Comparison of xylose operon and phosphonate operons. (a) Insertion of Genomic island 8 (Bp-GI 8) and deletion of xylose operon (red) in Bp. The xylose utilization operon in Bt is absent in Bp, being replaced by Bp-GI 8. (b) A phosphonate gene cluster (pink) is present in Bp while absent in Bt. Genes in purple represent orthologous proteins. See Main Text for details.

Figure 5

Comparison of fimbriae and capsule biosynthesis regions. (a) Horizontal acquisition of a Yersinia-like fimbriae cluster (red) by Bp results in reaplcement of a flagellar biosynthesis cluster in Bt. (b) A capsular polysaccharide biosynthesis cluster (pink) in Bp replaces an ancestral polysaccharide cluster in Bt (orange).
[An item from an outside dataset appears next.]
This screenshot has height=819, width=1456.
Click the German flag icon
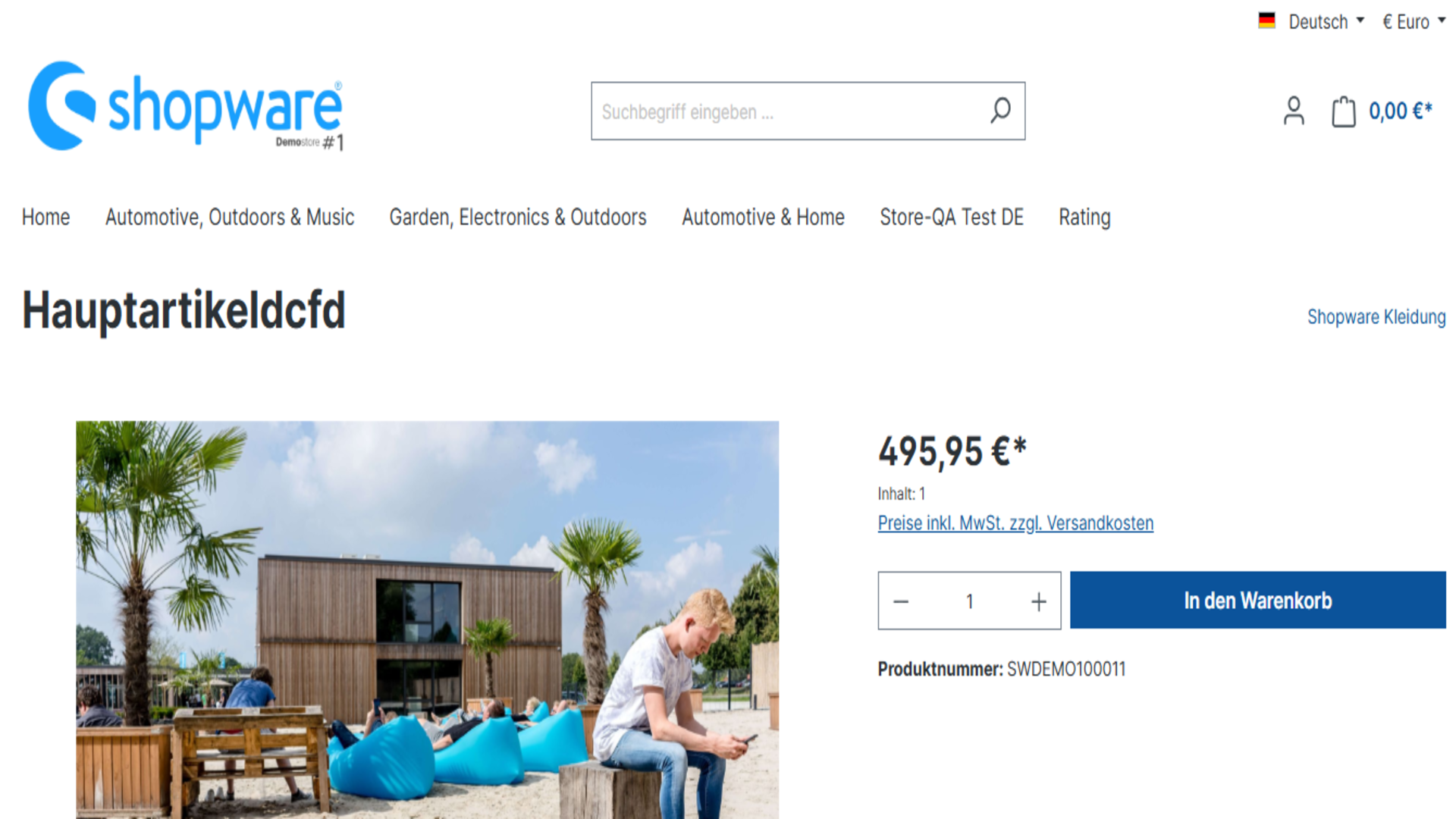click(1266, 21)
See Main Text for details.

Figure 6

Ka/Ks substitution curves and similarity comparisons of promoter regions. (a) Ka/Ks substitution curves for the orthologous virulence proteins, core metabolism proteins and total proteins. The y axis is the cumulative percentage for the corresponding Ka/Ks value on the x axis. The P values depict the statistical difference between virulence genes or core genes compared to the whole genome (b) Similarity of promoter regions for the orthologous virulence proteins, core metabolism proteins and total proteins. The y axis is the cumulative percentage for the corresponding homologous value on the x axis. The P value depicts the statistical difference between virulence or core genes to the whole genome.

Figure 7

Abundance graph for pseudogenes across different categories of functional inactivation. The x-axis depicts the multiple types of mutations that can cause pseudogene formation in Bp (blue) or Bt (purple).